From ‘The Libretto’ – August 2010

LOVIN’  IT! Ramblings of a Chorister

After going to my eldest step-son’s wedding in Cyprus, (he took a bigger leap there than I did in Turkey), I sat back and reflected, while sitting on a beach in Agia Napa (yes, really), on why I love going to WEDDINGS with the choir.

I’m reminded of a Mr and Mrs competition we entered soon after I married Coll.  I was asked “What’s your wife’s favourite flower, Lyn?  I thought carefully for a while and after a flash of inspiration said “Homepride!”  I wasn’t in hospital for long and the scars don’t show anymore..

We all meet up in the churchyard, smartly dressed in our blazers and greys and play the traditional game of finding the oldest gravestone in the cemetery.  “Look at this – Elias Jenkins – Died 1832  Aged 90 years.  Alongside his wife Sarah, Born 1814 Died 1914 Aged 100.”  Wonder what poor Elias died of?  Do the maths!  Did he have a heart attack, I wonder?

Anyway, we all troop into the church and squeeze ourselves like sardines into the choir stalls.  “Don’t stand over there with the tenors, Lyn.  You’ll only get confused” advises Siân.  “But the baritones won’t let me in!” says I.  “Turn sideways and make some room”  and they finally relent, but make sure I’m squeezed up tight against a pew so I can’t breathe or sing.

“What are we singing?”  “Fight the Good Fight” is the inevitable answer, but we never do (one day, one day!).  How about ‘Oft in Danger, oft in woe’ – that’s never been done.  “I had that at my wedding” comes a shout from the back.  I’m LOVIN’ IT!   I really am!

Shirley Ann commands sternly, “Now boys, watch me and keep your eyes off that blonde in the third row”.  Good of her to point her out, some of us hadn’t noticed.  We had our eyes fixed on the bust of a brunette in the fourth.

We all take a deep breath, start the first hymn and go for it with such gusto that we finish three bars ahead of the organist before the first verse is over.  What would we do with the “Galloping Major”?  Doesn’t bear thinking about!   Sounds like he needs a dose of Imodium.

We come to the ‘Anyone know of any just impediment ….?’ bit.

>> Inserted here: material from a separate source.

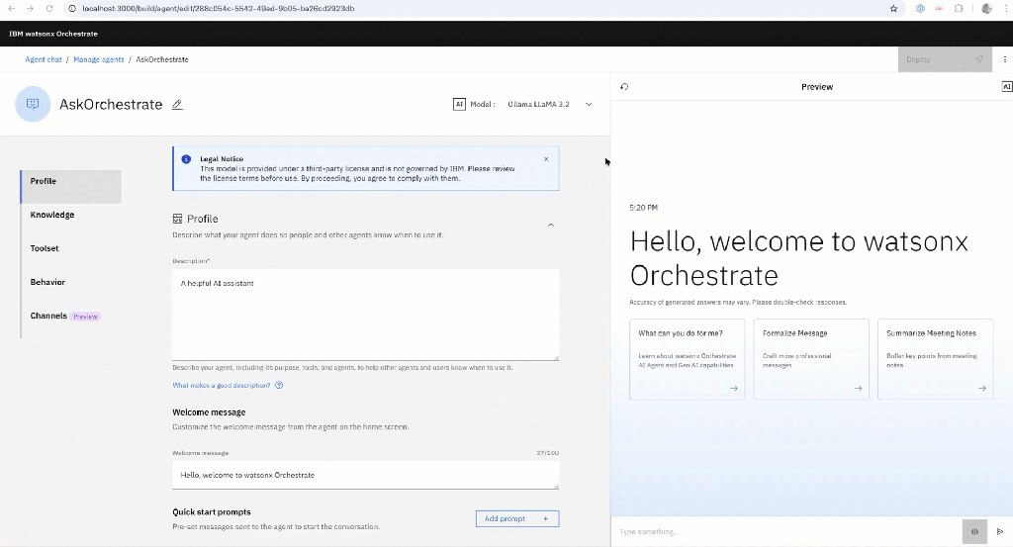
Task: Click the help icon beside good description link
Action: (x=279, y=386)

Necks are craning to the back and many are hoping beyond hope that there will be some response, but there never is.  Dustin Hoffman (The Graduate) never bursts in and neither does Dudley Moore. But the bride is not Bo Derek (‘10’) either.  If she was we wouldn’t be able to sing but we’d all enjoy ourselves.

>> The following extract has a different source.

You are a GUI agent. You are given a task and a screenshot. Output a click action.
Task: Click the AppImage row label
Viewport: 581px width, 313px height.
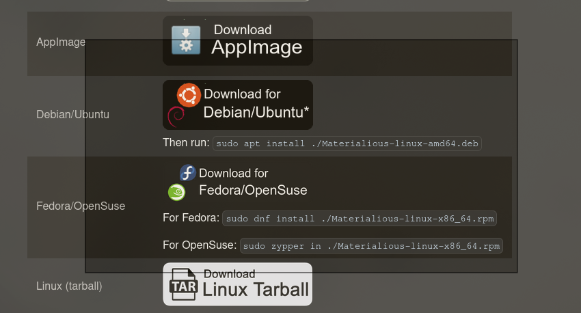coord(61,42)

The bride and groom make their vows and are declared ‘Husband and Wife’. “You may kiss the bride” and half the choir have wishful thoughts “What about us, never mind about him!  What’s he done to deserve that?”  “Go on, give her a good ‘un!” Behave, you’re in Church!

The other half of the choir has mixed thoughts, wistfully dreaming of fond memories and wonder if she’s a good cook, can do the washing and ironing or make a bed.

There’s always one who bursts out with “An’ another one’s gone,  an’  another one’s gone, another one bites the dust!” – just a bit too loudly. Who’s the cynical Queen fan then?  Who thinks he’s Freddie Mercury?  The groom is humming “I Want to Break Free”.  No escape now.

We sing ‘Somewhere Out There’, ‘She’ and ‘Yfory’, while the bride and groom sign their lives away and think of tonight.  Shirley Ann smiles and says “Well done, boys!  Da iawn!  The tenors were really good” and we make our way home or to the pub. Some of us  are not quite sure where to go in the middle of the afternoon.  Tesco?